The S&P 500 has slightly declined during Wednesday's trading session to test the 3900 level, which is obviously a big, round, psychologically important number. Although falling below that level is a very bad indicator, there is so much turbulence below it that it would not surprise me in the slightest if the market were to rebound from that point. Even if we are a little oversold, I wouldn't use that rebound as justification to become too positive. In fact, at this stage, any rally should ultimately result in a good selling opportunity at the first indications of tiredness.

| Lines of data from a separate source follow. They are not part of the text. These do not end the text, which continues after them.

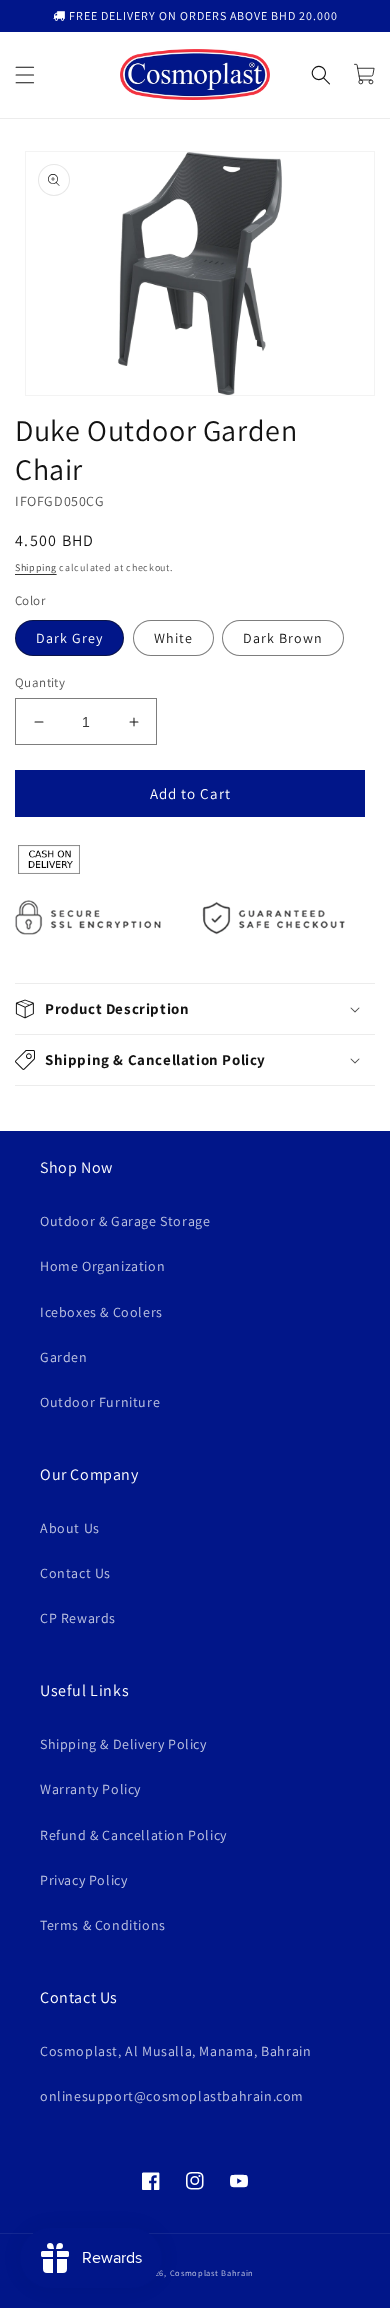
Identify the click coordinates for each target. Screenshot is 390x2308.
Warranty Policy (90, 1789)
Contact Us (75, 1573)
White (173, 638)
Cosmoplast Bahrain (212, 2272)
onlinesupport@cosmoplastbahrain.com (172, 2096)
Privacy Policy (83, 1880)
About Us (70, 1528)
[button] (25, 75)
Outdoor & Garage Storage (125, 1221)
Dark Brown (283, 638)
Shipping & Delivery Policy (123, 1744)
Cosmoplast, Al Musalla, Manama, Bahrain (175, 2051)
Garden (64, 1357)
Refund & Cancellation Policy (133, 1835)
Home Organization (102, 1266)
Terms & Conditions (103, 1925)
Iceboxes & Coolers (101, 1312)
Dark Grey (69, 638)
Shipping (36, 567)
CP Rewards (78, 1618)
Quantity (40, 682)
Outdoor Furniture (100, 1402)
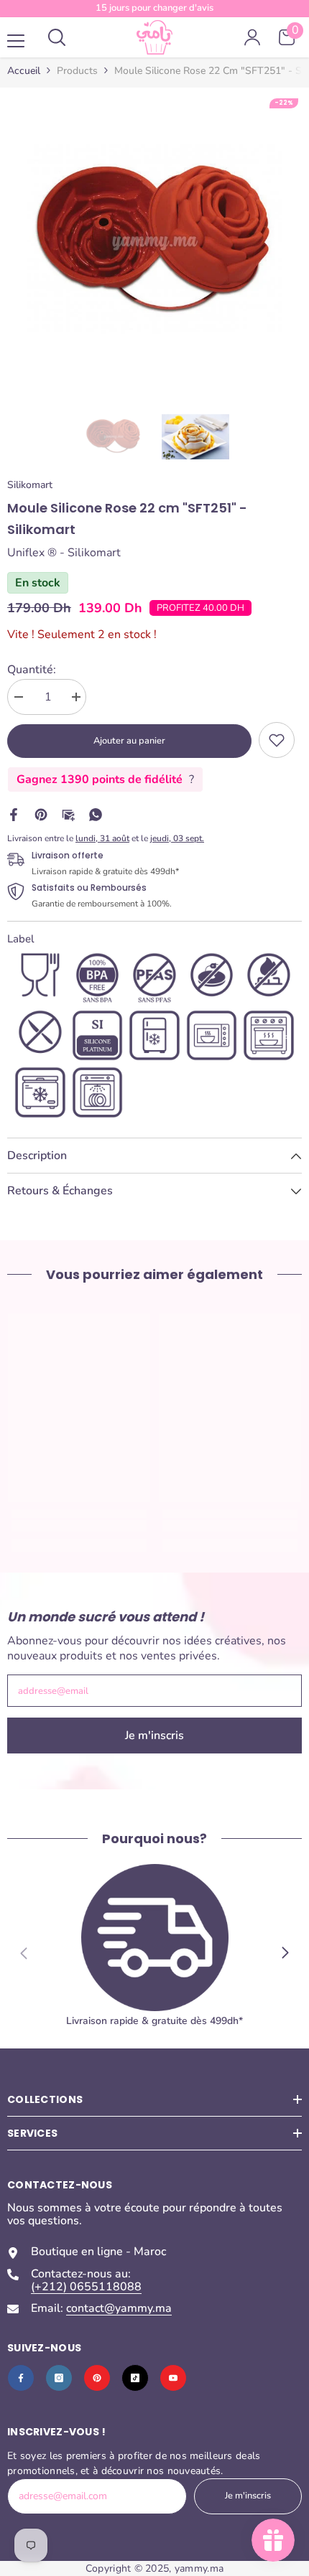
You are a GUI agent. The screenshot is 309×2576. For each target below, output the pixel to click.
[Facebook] (13, 813)
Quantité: (31, 669)
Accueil (23, 71)
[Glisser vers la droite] (284, 1953)
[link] (277, 740)
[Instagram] (59, 2378)
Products (77, 71)
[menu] (15, 41)
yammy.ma (199, 2568)
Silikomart (29, 485)
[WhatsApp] (95, 813)
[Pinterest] (40, 813)
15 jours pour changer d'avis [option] (154, 7)
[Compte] (252, 37)
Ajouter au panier (129, 740)
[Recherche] (56, 37)
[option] (154, 242)
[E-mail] (68, 813)
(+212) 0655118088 (86, 2287)
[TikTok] (135, 2378)
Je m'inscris (154, 1735)
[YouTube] (173, 2378)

The 50-Day EMA is now falling and is at a level of 4055; it is expected to eventually display symptoms of dynamic resistance. Ultimately, I enjoy the notion of waning indications of tiredness someplace close by, but there isn't much evidence to suggest that getting there will be simple. In other words, the market's decline may have simply been caused by a bad headline that appeared in the media. The US dollar should also be closely watched since it has the destructive power of a wrecking ball when it comes to risky assets like the S&P 500.


Nevertheless, there is always someone prepared to purchase, leading one to believe that a rebound is nearly certain. The market can turn toward the 200-Day EMA, which is located at the 4168 level, if we do break above the 50-Day EMA. In any case, I don't see a situation where I'd be eager to start purchasing anytime soon.